About this task:
Copy each line below without leaving any out.
━━━ Stored data ━━━
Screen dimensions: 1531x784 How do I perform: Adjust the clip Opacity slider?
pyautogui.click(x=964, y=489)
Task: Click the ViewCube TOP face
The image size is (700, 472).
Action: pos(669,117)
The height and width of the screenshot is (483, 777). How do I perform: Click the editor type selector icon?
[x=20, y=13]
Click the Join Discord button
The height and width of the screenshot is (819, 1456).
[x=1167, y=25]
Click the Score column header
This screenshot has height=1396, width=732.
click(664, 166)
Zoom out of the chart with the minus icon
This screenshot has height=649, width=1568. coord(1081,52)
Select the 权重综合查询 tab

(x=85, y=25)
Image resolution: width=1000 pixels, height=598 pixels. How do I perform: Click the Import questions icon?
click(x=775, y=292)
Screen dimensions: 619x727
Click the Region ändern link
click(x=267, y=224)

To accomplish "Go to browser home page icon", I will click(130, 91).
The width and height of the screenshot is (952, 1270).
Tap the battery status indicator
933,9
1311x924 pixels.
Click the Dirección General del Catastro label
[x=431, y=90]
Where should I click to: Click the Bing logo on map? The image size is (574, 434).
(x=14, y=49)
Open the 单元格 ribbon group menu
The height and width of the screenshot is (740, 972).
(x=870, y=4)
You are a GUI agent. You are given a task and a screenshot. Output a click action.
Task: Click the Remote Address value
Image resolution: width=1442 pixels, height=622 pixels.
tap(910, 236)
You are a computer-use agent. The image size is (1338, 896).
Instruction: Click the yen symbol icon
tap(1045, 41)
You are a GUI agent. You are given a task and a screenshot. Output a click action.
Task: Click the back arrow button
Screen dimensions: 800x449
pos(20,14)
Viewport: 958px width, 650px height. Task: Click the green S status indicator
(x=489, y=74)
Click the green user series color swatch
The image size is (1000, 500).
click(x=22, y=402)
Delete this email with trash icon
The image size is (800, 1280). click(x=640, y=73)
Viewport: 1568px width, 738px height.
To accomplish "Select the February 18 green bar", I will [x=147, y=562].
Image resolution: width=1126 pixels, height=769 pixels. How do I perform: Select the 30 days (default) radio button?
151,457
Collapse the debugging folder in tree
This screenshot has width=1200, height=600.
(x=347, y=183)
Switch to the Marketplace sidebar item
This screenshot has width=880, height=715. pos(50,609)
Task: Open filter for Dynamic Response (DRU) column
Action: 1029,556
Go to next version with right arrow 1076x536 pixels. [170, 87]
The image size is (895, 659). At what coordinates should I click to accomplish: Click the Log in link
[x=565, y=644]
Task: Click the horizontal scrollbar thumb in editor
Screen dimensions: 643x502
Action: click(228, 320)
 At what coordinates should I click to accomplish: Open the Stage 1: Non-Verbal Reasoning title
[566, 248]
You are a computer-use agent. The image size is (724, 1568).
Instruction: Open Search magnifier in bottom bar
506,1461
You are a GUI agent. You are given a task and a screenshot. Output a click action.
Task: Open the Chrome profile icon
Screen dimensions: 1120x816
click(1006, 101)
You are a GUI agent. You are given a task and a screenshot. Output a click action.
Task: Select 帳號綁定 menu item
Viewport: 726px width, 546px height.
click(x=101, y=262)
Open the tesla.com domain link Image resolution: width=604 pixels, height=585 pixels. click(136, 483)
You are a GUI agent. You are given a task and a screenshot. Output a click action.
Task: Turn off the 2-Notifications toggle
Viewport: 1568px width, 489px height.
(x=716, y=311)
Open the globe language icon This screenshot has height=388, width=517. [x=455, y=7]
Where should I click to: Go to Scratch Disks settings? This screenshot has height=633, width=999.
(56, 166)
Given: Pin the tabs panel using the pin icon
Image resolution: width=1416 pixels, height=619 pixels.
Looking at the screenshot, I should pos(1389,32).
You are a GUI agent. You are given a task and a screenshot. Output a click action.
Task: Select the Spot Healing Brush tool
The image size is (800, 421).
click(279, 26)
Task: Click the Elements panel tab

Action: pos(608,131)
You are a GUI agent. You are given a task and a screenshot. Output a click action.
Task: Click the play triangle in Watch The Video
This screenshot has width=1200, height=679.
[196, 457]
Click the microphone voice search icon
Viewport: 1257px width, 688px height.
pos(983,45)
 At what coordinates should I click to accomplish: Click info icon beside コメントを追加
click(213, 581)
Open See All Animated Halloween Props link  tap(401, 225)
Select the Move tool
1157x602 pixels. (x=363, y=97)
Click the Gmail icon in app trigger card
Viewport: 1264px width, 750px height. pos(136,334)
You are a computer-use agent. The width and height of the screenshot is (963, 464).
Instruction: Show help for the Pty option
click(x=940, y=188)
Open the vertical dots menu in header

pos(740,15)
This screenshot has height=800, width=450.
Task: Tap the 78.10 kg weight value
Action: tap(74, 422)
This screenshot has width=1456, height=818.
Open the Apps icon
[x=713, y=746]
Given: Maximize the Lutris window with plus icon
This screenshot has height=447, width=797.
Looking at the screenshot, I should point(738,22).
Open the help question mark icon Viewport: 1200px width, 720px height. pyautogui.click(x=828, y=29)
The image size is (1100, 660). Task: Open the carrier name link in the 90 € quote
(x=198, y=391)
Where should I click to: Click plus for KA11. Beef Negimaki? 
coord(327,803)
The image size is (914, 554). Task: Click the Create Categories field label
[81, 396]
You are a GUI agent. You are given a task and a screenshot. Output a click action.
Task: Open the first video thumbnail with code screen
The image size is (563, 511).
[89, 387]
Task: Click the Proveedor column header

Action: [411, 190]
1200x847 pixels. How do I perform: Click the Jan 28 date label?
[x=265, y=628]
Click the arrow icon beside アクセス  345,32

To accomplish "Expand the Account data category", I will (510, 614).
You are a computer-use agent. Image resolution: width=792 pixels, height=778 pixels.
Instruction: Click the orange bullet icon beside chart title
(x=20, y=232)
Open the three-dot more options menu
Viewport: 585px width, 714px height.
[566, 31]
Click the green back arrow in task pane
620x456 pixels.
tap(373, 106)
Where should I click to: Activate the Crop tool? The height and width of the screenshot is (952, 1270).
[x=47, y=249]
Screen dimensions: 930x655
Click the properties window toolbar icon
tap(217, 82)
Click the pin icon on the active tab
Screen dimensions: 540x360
━━━
Solution to the problem:
Screen dimensions: 1531x784 How do I perform: Adjust the clip Opacity slider?
pyautogui.click(x=964, y=489)
Task: Click the ViewCube TOP face
The image size is (700, 472).
Action: pos(669,117)
The height and width of the screenshot is (483, 777). How do I perform: Click the editor type selector icon?
[x=20, y=13]
Click the Join Discord button
The height and width of the screenshot is (819, 1456).
[x=1167, y=25]
Click the Score column header
This screenshot has height=1396, width=732.
click(664, 166)
Zoom out of the chart with the minus icon
This screenshot has height=649, width=1568. coord(1081,52)
Select the 权重综合查询 tab

(x=85, y=25)
Image resolution: width=1000 pixels, height=598 pixels. How do I perform: Click the Import questions icon?
click(x=775, y=292)
Screen dimensions: 619x727
Click the Region ändern link
click(x=267, y=224)

To accomplish "Go to browser home page icon", I will click(130, 91).
The width and height of the screenshot is (952, 1270).
Tap the battery status indicator
933,9
1311x924 pixels.
Click the Dirección General del Catastro label
[x=431, y=90]
Where should I click to: Click the Bing logo on map? The image size is (574, 434).
(x=14, y=49)
Open the 单元格 ribbon group menu
The height and width of the screenshot is (740, 972).
(x=870, y=4)
You are a GUI agent. You are given a task and a screenshot. Output a click action.
Task: Click the Remote Address value
Image resolution: width=1442 pixels, height=622 pixels.
tap(910, 236)
You are a computer-use agent. The image size is (1338, 896).
Instruction: Click the yen symbol icon
tap(1045, 41)
You are a GUI agent. You are given a task and a screenshot. Output a click action.
Task: Click the back arrow button
Screen dimensions: 800x449
pos(20,14)
Viewport: 958px width, 650px height. Task: Click the green S status indicator
(x=489, y=74)
Click the green user series color swatch
The image size is (1000, 500).
click(x=22, y=402)
Delete this email with trash icon
The image size is (800, 1280). click(x=640, y=73)
Viewport: 1568px width, 738px height.
To accomplish "Select the February 18 green bar", I will [x=147, y=562].
Image resolution: width=1126 pixels, height=769 pixels. How do I perform: Select the 30 days (default) radio button?
151,457
Collapse the debugging folder in tree
This screenshot has width=1200, height=600.
(x=347, y=183)
Switch to the Marketplace sidebar item
This screenshot has width=880, height=715. pos(50,609)
Task: Open filter for Dynamic Response (DRU) column
Action: 1029,556
Go to next version with right arrow 1076x536 pixels. [170, 87]
The image size is (895, 659). At what coordinates should I click to accomplish: Click the Log in link
[x=565, y=644]
Task: Click the horizontal scrollbar thumb in editor
Screen dimensions: 643x502
Action: click(228, 320)
 At what coordinates should I click to accomplish: Open the Stage 1: Non-Verbal Reasoning title
[566, 248]
You are a computer-use agent. The image size is (724, 1568).
Instruction: Open Search magnifier in bottom bar
506,1461
You are a GUI agent. You are given a task and a screenshot. Output a click action.
Task: Open the Chrome profile icon
Screen dimensions: 1120x816
click(1006, 101)
You are a GUI agent. You are given a task and a screenshot. Output a click action.
Task: Select 帳號綁定 menu item
Viewport: 726px width, 546px height.
click(x=101, y=262)
Open the tesla.com domain link Image resolution: width=604 pixels, height=585 pixels. click(136, 483)
You are a GUI agent. You are given a task and a screenshot. Output a click action.
Task: Turn off the 2-Notifications toggle
Viewport: 1568px width, 489px height.
(x=716, y=311)
Open the globe language icon This screenshot has height=388, width=517. [x=455, y=7]
Where should I click to: Go to Scratch Disks settings? This screenshot has height=633, width=999.
(56, 166)
Given: Pin the tabs panel using the pin icon
Image resolution: width=1416 pixels, height=619 pixels.
Looking at the screenshot, I should pos(1389,32).
You are a GUI agent. You are given a task and a screenshot. Output a click action.
Task: Select the Spot Healing Brush tool
The image size is (800, 421).
click(279, 26)
Task: Click the Elements panel tab

Action: pos(608,131)
You are a GUI agent. You are given a task and a screenshot. Output a click action.
Task: Click the play triangle in Watch The Video
This screenshot has width=1200, height=679.
[196, 457]
Click the microphone voice search icon
Viewport: 1257px width, 688px height.
pos(983,45)
 At what coordinates should I click to accomplish: Click info icon beside コメントを追加
click(213, 581)
Open See All Animated Halloween Props link  tap(401, 225)
Select the Move tool
1157x602 pixels. (x=363, y=97)
Click the Gmail icon in app trigger card
Viewport: 1264px width, 750px height. pos(136,334)
You are a computer-use agent. The width and height of the screenshot is (963, 464).
Instruction: Show help for the Pty option
click(x=940, y=188)
Open the vertical dots menu in header

pos(740,15)
This screenshot has height=800, width=450.
Task: Tap the 78.10 kg weight value
Action: tap(74, 422)
This screenshot has width=1456, height=818.
Open the Apps icon
[x=713, y=746]
Given: Maximize the Lutris window with plus icon
This screenshot has height=447, width=797.
Looking at the screenshot, I should point(738,22).
Open the help question mark icon Viewport: 1200px width, 720px height. pyautogui.click(x=828, y=29)
The image size is (1100, 660). Task: Open the carrier name link in the 90 € quote
(x=198, y=391)
Where should I click to: Click plus for KA11. Beef Negimaki? 
coord(327,803)
The image size is (914, 554). Task: Click the Create Categories field label
[81, 396]
You are a GUI agent. You are given a task and a screenshot. Output a click action.
Task: Open the first video thumbnail with code screen
The image size is (563, 511).
[89, 387]
Task: Click the Proveedor column header

Action: [411, 190]
1200x847 pixels. How do I perform: Click the Jan 28 date label?
[x=265, y=628]
Click the arrow icon beside アクセス  345,32

To accomplish "Expand the Account data category", I will (510, 614).
You are a computer-use agent. Image resolution: width=792 pixels, height=778 pixels.
Instruction: Click the orange bullet icon beside chart title
(x=20, y=232)
Open the three-dot more options menu
Viewport: 585px width, 714px height.
[566, 31]
Click the green back arrow in task pane
620x456 pixels.
tap(373, 106)
Where should I click to: Activate the Crop tool? The height and width of the screenshot is (952, 1270).
[x=47, y=249]
Screen dimensions: 930x655
Click the properties window toolbar icon
tap(217, 82)
Click the pin icon on the active tab
Screen dimensions: 540x360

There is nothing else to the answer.